Caroline Lewis wants to use Florida residents’ curiosity and concern about sea level rise as an outlet to educate them about climate change. Lewis is the director of CLEO, a Miami-based group that aims to educate residents about how climate change affects so that they can in turn use what they know to do something about the issue, whether it be adopting more sustainable practices in their day-to-day lives or pressuring their local lawmakers to take climate change — and the sea level rise it brings — seriously.

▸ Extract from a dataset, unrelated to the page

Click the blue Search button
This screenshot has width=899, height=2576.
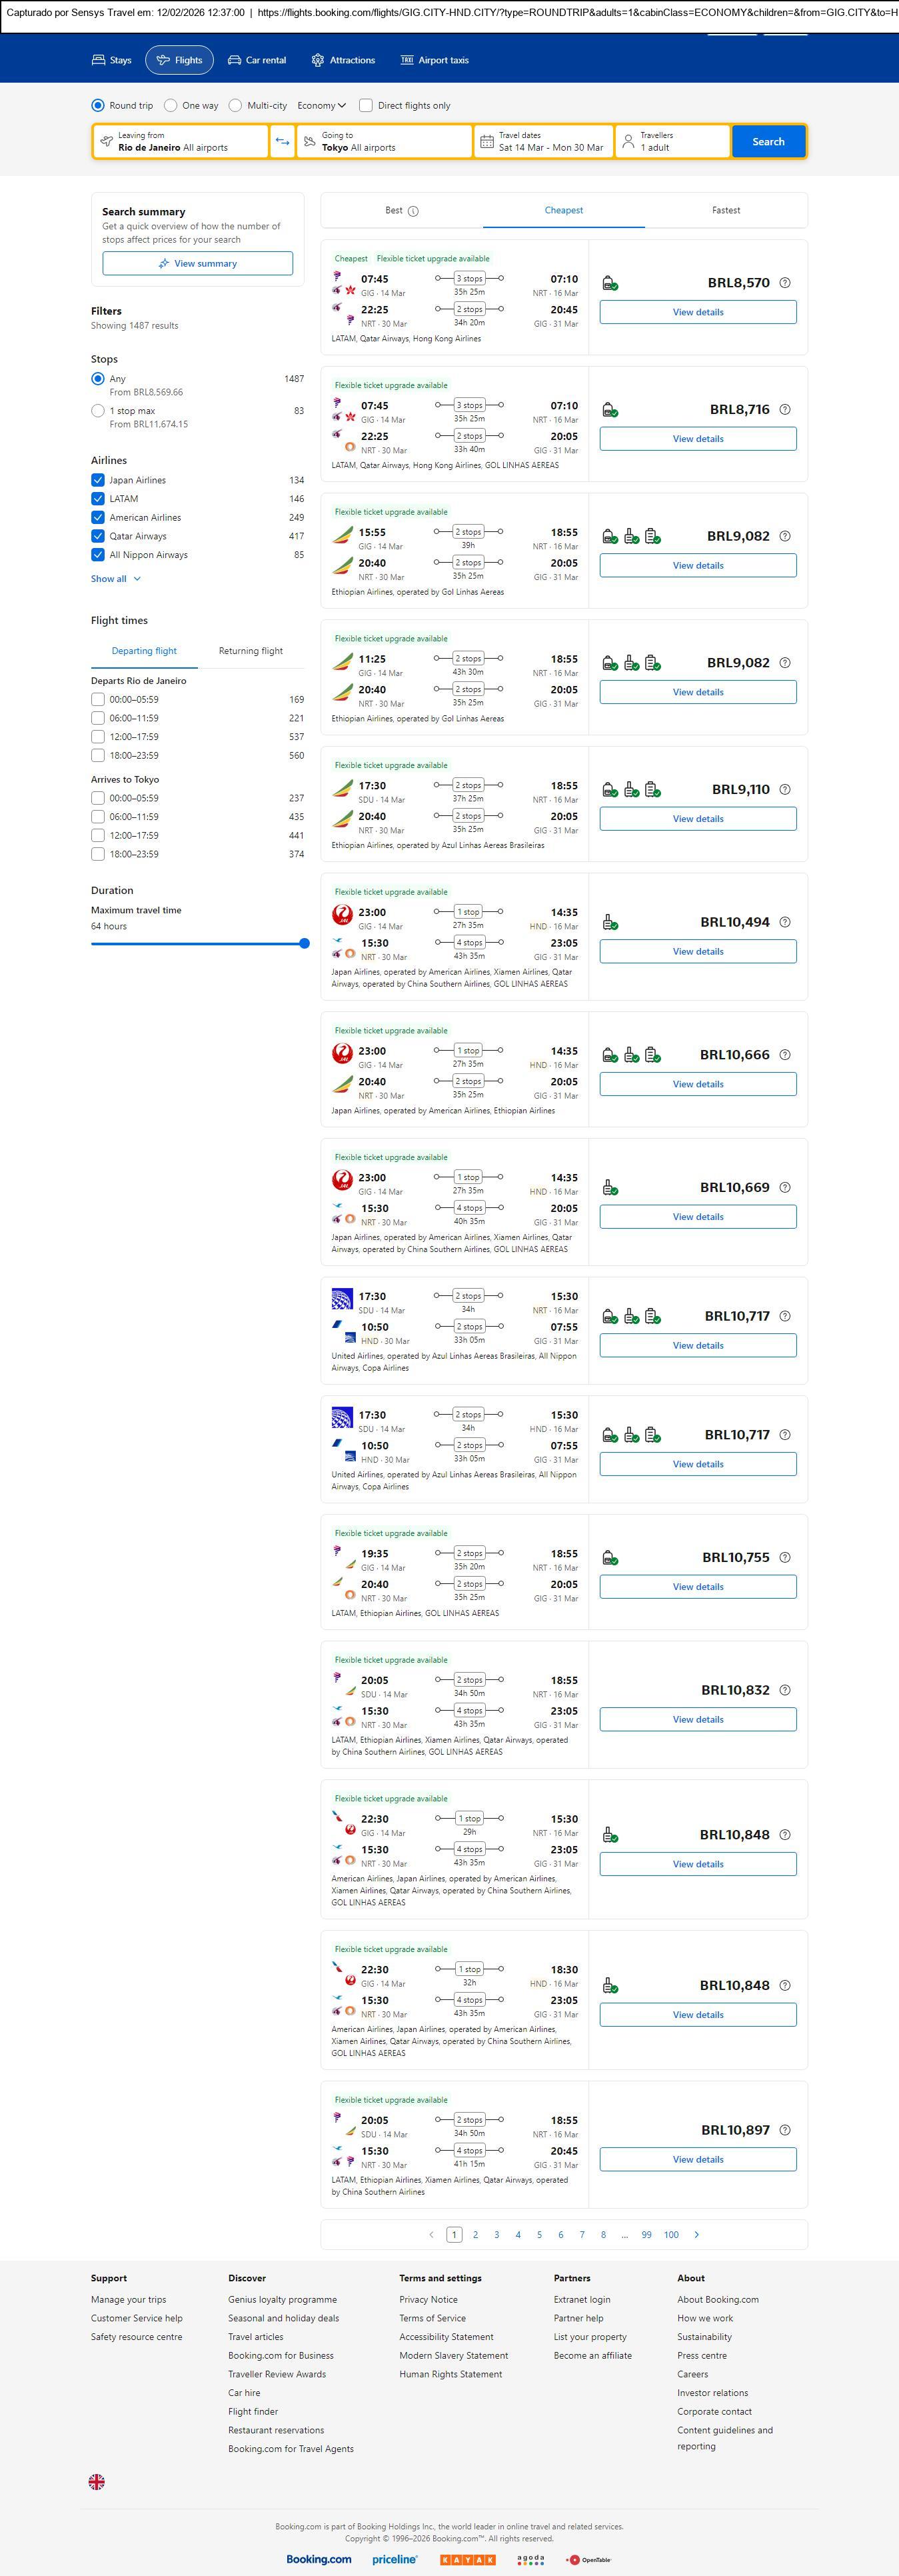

“Sea level rise is an incredible, easy access point for everyone, because our king tides decided to show us what the future’s going to be like,” she said. “So we really use sea level rise as an access point for people to understand the basic climate science.”
Lewis said she’s had “tremendous” interest in her Florida training classes, some of which are open to the public, while others are targeted at teachers, lawmakers and other groups. And some of her best successes have been the elected officials who have opted to take her workshops, primarily because they’re able to bring back the “fire in the belly” need for action on sea level rise to their communities.
Still, it’s frustrating for Lewis to hear state and federal politicians dismiss climate change and sea level rise. She thinks that Florida needs a multi-billion dollar investment if it is to fully adapt to climate change — updating its sewer systems, building sea walls and restoring dunes and reefs — but she doesn’t think the political will is there to invest those funds.
“We’re in a difficult state here in Florida,” she said. “I’m a little bit ready for much more action than our state is, and maybe our whole country is.”
But her work, the work of the compact and the attention Sen. Nelson and representatives like Garcia have given the issue in recent weeks gives her hope. Hefty said that’s what keeps her going, as well; the fact that, despite the stark predictions facing Florida, so many Floridians are doing all they can to try to stave off having to retreat from the coasts.
“It is sometimes daunting when you look at the data and look at the science and you think holy smokes, this is really scary,” Hefty said. “But when you look around and see all that we have here — this is just such a tremendous place to live and to be and we have so much here that we have to offer that we’re not willing to give up.”